General factors affecting the choice of effect size to detect

For a definitive phase III trial, it maybe important to consider the potential public health impact of a treatment. Important factors to consider include:

♦ How common is the disease?

♦ How widely applicable is the treatment?

♦ What level of toxicity is expected?

In common diseases, simple treatments that are widely applicable with few side effects (such as aspirin after myocardial infarction) need not demonstrate large survival benefits before being accepted.
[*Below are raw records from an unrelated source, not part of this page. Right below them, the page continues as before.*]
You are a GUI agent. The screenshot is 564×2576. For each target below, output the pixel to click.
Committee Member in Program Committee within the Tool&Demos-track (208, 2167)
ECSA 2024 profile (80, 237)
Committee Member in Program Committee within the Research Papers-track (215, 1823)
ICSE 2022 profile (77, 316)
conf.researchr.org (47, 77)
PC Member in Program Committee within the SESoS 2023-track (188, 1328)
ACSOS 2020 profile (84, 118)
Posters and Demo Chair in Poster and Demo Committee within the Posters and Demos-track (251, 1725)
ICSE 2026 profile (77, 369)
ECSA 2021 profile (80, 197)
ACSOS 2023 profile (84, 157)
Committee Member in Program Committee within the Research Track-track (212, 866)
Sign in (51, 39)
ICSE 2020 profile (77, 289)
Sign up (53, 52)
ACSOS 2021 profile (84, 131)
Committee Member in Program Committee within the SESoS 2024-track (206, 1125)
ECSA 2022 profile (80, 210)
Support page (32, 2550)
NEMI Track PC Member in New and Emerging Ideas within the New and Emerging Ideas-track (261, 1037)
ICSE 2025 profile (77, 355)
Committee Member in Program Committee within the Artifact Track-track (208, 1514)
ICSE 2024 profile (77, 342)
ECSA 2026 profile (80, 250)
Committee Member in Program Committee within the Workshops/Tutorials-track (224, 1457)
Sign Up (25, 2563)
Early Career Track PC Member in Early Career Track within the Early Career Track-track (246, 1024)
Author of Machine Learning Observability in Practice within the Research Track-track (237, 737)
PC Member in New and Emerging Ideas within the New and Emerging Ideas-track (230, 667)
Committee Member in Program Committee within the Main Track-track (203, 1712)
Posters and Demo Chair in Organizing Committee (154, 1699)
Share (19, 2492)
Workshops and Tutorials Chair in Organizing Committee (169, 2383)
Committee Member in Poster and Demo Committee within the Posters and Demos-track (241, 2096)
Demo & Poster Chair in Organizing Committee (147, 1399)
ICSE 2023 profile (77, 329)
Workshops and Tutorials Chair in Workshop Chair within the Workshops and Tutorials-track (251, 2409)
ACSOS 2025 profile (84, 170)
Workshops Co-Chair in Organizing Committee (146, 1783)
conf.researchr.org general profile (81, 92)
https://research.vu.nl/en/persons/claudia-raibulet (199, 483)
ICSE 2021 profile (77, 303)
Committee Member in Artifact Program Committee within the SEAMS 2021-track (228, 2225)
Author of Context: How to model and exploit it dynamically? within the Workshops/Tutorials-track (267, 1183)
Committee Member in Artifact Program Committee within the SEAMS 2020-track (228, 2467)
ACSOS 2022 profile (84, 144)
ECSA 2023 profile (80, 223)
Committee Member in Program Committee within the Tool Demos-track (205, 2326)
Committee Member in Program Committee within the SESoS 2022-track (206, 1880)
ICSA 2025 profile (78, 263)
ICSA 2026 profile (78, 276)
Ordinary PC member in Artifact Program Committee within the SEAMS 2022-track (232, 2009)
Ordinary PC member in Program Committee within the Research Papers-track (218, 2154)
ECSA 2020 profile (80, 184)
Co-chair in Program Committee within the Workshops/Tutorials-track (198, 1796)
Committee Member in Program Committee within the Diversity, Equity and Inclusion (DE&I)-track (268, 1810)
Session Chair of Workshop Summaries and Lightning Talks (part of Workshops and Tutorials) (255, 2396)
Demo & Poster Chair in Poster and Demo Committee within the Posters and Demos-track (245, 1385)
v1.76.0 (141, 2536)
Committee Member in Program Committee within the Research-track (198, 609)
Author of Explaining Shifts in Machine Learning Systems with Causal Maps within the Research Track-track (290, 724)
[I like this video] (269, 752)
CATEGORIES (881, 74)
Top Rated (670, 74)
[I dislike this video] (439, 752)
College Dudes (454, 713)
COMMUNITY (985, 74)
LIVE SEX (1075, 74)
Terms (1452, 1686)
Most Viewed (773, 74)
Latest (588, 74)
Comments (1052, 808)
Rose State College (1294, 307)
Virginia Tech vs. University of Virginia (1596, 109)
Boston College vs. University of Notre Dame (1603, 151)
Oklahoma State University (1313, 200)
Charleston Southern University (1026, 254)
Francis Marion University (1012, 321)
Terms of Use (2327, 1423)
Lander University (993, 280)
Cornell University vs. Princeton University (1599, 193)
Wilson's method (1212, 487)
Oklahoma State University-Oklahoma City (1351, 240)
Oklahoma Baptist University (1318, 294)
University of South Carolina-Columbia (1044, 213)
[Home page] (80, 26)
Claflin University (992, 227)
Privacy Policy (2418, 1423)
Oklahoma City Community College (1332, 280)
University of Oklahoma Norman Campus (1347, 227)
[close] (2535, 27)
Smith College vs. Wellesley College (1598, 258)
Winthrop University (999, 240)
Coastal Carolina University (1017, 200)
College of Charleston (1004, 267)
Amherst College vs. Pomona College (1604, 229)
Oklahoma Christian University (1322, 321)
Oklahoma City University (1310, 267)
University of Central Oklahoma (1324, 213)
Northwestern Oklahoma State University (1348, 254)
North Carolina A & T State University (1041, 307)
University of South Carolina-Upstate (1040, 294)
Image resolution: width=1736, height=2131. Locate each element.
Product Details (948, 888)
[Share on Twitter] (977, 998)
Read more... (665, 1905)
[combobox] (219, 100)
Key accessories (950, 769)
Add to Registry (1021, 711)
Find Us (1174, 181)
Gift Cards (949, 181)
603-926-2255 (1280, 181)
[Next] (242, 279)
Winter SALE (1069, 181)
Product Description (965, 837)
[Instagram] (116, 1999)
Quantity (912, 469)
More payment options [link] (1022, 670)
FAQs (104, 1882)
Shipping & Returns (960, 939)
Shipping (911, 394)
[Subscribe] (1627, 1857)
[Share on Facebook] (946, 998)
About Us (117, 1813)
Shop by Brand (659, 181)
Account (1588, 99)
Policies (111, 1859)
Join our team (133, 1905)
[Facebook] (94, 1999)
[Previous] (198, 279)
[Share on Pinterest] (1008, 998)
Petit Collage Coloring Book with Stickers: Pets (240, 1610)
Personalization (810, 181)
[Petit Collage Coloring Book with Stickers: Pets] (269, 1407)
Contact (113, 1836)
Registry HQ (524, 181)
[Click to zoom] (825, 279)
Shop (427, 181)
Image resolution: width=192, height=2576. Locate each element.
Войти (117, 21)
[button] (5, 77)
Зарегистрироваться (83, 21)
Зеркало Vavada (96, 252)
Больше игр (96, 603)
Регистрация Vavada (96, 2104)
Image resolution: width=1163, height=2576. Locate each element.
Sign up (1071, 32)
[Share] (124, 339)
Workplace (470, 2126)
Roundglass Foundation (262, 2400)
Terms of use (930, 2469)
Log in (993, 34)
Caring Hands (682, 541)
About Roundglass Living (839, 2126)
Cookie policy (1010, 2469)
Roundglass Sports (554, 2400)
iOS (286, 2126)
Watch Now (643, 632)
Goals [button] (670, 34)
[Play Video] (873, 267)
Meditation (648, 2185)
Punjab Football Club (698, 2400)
Even in cancer, improving survival by 5 per cent in common tumours such as lung, colon and prostate cancer would save or prolong many thousands of lives. For example, there are 20,000 deaths from colorectal cancer in the UK every year; a 5 per cent survival improvement may save or prolong 1000 lives a year. However, the following points need to be born in mind:

♦ Before a large-scale public health trial can be conducted, a lot of people will need to be persuaded that the treatment is safe, and of potential benefit - this can usually only be done through smaller trials.

♦ More complicated, toxic, specialist treatments will have to demonstrate that any benefit in terms of survival is large enough to outweigh the increased toxicity and perhaps decreased quality of life - so the trial may not need to be extremely large.

In other words, large, moderate and small trials all have a place and will continue to be conducted. Freedman [7] discusses this issue further.